Suggestions Include: (click here to watch video clips of these suggestions)
Bernie Farber, Publisher, Canadian Jewish Record, former CEO Canadian Jewish Congress
- The Splendid and the Vile: A Saga of Churchill, Family, and Defiance During the Blitz (2020) by Eric Larson. This book takes readers out of today’s political dysfunction and back to a time of true leadership, when, in the face of unrelenting horror, Churchill’s eloquence, courage, and perseverance bound a country, and a family, together.
- In the Garden of Beasts: Love, Terror, and an American Family in Hitler’s Berlin (2011) by Eric Larson. Set in Berlin in 1933-1934, the book tells the story of America’s first ambassador to Nazi Germany, William E. Dodd, and his daughter Martha, as they experience the rising terror of Hitler’s rule. At first Martha is enthralled by the parties and pomp, and the handsome young men of the Third Reich, with their infectious enthusiasm for restoring Germany to a position of world prominence.
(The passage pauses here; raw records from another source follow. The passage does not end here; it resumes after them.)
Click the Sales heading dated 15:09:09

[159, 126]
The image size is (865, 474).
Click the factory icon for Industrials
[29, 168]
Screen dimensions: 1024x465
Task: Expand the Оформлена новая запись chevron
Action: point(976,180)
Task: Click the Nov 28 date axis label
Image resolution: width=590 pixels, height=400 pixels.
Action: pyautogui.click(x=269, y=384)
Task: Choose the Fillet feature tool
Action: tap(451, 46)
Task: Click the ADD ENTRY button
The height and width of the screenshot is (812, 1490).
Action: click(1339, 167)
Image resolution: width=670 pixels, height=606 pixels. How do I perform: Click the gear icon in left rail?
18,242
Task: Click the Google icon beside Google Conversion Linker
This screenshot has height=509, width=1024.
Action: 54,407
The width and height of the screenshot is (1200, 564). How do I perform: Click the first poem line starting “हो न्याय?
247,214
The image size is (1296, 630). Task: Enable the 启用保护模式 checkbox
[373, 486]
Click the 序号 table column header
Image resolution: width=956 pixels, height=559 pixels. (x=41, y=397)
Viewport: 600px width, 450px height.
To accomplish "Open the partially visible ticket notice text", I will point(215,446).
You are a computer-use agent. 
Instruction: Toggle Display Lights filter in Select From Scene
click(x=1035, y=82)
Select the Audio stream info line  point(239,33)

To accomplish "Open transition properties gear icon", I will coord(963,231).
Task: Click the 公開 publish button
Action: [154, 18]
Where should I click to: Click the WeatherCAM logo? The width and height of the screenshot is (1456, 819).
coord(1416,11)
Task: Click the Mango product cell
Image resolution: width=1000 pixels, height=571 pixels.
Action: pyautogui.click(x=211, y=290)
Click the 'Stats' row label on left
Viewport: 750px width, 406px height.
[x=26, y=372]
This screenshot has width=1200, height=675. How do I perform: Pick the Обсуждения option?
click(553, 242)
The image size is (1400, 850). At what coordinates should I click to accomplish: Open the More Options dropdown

Ruthie Ladovsky, Co-owner United Bakers Dairy Restaurant
- The World That We Knew (2019) by Alice Hoffman. In Berlin, at the time when the world changed, Hanni Kohn knows she must send her twelve-year-old daughter away to save her from the Nazi regime. She finds her way to a renowned rabbi, but it’s his daughter, Ettie, who offers hope of salvation when she creates a mystical Jewish creature, a rare and unusual golem, who is sworn to protect Lea. Once Ava is brought to life, she and Lea and Ettie become eternally entwined, their paths fated to cross, their fortunes linked.
- The Windermere Children (2020). This is the stark, moving ultimately redemptive story of the bonds these children make with one another, and of how the friendships forged at Windermere become a lifeline to a fruitful future.
Rabbi Adam Culter, Adath Israel Congregation
- The Flat (2011). As a documentarian cleans out the flat that belonged to his grandparents – both immigrants from Nazi Germany – he uncovers clues pointing to a complicated and shocking story.
James Pasternak, Councillor, City of Toronto
- By Chance Alone: A Remarkable True Story of Courage and Survival at Auschwitz by Max Eisen. Winner of Canada Reads 2019, this memoir by Canadian Holocaust survivor Max Tibor Eisen, details the rural Hungarian deportations to Auschwitz-Birkenau, back-breaking slave labour in Auschwitz I, the infamous “death march” in January 1945, the painful aftermath of liberation, a journey of physical and psychological healing.
Gila Martow, Thornhill MPP
- The Accountant of Auschwitz (2018). Seventy years after the Second World War, Oskar Gröning, one of the last surviving members of the SS, goes on trial as an accessory to the murder of 300,000 people at the Auschwitz concentration camp.
- My Italian Secret: The Forgotten Heroes (2014). A heroic story that was all but lost to history, until now. The film recounts how WWII bicycling idol Gino Bartali, physician Giovanni Borromeo and other Italians worked with Jewish leaders and high-ranking officials of the Catholic Church, risking their lives by defying the Nazis to save thousands of Italy’s Jews.
- Anne Frank: Parellel Stories (2019). Through her diary, Anne Frank’s story is retold alongside those of five Holocaust survivors in this poignant documentary from Oscar winner Helen Mirren.
Dara Solomon, Executive Director, Neuberger Holocaust Education Centre
- I Want You to Know We’re Still Here: A Post-Holocaust Memoir (2020) by Esther Safran Foer. This memoir is the poignant and deeply moving story not only of Esther’s journey but of four generations living in the shadow of the Holocaust. They are four generations of survivors, storytellers, and memory keepers, determined not just to keep the past alive but to imbue the present with life and more life.